Frequently Asked Questions
Is ASIC data publicly available?
Yes. ASIC maintains a public register of Australian companies. Basic company information — name, ACN, registration date, status, and officeholders — is available through ASIC's online search. ASIC does not offer a public API for bulk data retrieval (their digital service provider programme is for lodgement, not data access), so the data is typically accessed through aggregated sources and direct lookups.
What is the difference between ASIC and ABR?
ASIC registers companies (Pty Ltd, public companies) and records their directors, status, and corporate structure. ABR registers Australian Business Numbers (ABNs) for all business entities — including sole traders, partnerships, and trusts that aren't ASIC-registered companies. ABR also holds GST registration status, business trading names, and ANZSIC industry classifications. For recruitment BD, you typically use both: ASIC for company and director details, ABR for business activity and industry data.
Can I use ABR data to find companies in a specific industry?

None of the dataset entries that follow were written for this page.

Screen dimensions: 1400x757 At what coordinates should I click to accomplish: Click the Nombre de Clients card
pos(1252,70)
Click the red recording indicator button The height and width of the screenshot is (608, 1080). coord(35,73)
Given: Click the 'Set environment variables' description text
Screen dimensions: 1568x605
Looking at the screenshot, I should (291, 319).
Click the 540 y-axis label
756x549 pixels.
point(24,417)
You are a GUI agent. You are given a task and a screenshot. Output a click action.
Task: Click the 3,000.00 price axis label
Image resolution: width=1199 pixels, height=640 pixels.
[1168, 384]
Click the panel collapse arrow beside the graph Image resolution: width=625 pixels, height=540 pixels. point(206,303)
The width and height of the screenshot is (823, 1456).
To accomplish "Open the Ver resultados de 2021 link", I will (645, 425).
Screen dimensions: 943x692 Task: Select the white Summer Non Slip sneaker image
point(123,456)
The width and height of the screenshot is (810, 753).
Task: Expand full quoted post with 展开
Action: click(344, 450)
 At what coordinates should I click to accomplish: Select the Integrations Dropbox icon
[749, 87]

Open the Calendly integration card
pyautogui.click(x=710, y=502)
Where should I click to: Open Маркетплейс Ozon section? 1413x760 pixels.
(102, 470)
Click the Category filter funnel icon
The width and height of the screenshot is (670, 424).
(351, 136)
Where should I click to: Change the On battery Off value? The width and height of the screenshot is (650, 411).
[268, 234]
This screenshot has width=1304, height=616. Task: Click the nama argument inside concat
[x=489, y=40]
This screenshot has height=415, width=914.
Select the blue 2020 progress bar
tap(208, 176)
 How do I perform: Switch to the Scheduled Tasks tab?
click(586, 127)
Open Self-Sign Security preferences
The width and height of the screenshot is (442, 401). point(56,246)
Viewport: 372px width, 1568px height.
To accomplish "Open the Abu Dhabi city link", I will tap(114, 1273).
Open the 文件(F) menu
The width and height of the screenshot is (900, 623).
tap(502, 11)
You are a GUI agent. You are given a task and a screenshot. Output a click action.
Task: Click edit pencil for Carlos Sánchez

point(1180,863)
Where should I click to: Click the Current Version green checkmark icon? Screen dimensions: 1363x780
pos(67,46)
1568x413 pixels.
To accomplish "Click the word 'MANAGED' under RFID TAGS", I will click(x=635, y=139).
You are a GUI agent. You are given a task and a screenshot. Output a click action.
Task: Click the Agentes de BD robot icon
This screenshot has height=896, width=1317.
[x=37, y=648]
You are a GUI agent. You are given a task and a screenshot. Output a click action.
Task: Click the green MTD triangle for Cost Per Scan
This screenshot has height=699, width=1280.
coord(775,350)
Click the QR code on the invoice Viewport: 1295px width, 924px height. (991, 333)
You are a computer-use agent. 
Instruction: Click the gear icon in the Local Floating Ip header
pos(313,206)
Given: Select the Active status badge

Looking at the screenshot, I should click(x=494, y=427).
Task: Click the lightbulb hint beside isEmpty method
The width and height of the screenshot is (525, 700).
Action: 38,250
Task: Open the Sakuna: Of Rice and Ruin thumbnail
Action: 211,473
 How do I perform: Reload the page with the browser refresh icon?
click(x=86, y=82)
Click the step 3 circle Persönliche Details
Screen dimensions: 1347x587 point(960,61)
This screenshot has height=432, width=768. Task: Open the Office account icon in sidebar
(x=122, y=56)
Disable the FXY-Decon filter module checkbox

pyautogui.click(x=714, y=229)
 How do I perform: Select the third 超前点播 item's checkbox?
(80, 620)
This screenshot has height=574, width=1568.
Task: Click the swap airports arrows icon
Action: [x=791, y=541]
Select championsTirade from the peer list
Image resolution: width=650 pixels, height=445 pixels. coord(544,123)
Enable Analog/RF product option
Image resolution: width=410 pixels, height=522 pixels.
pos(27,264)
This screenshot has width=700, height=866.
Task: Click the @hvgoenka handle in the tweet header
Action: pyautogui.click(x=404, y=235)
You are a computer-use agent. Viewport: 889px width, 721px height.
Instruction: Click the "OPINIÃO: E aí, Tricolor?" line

Yes. ABR records include ANZSIC codes — the standard industry classification used in Australia and New Zealand. You can search for businesses by their primary activity code, which is far more specific than LinkedIn industry categories. For example, ANZSIC distinguishes between "Architectural Services" (6921) and "Engineering Design and Engineering Consulting Services" (6923), letting you target the exact niche you recruit for.
How do I tell if a company is legitimate before pitching?
Look up their ACN on the ASIC register to confirm the company is registered and not deregistered or in external administration. Then check their ABN on the ABR to confirm it's active and see whether they're GST-registered (indicating annual turnover above A$75,000). These two checks take under a minute and filter out shell companies, dormant entities, and businesses that can't afford recruitment services.
Do tools like Apollo or ZoomInfo include ASIC and ABR data?
No. Global sales intelligence platforms source their Australian company data primarily from LinkedIn profiles, web scraping, and international business databases. They do not integrate ASIC company registrations, ABR records, director networks, or ANZSIC industry classifications. This means they miss newly registered companies, accurate director information, and the industry-level specificity that Australian public records provide. AU-focused tools that integrate this data have a significant advantage for Australian market prospecting.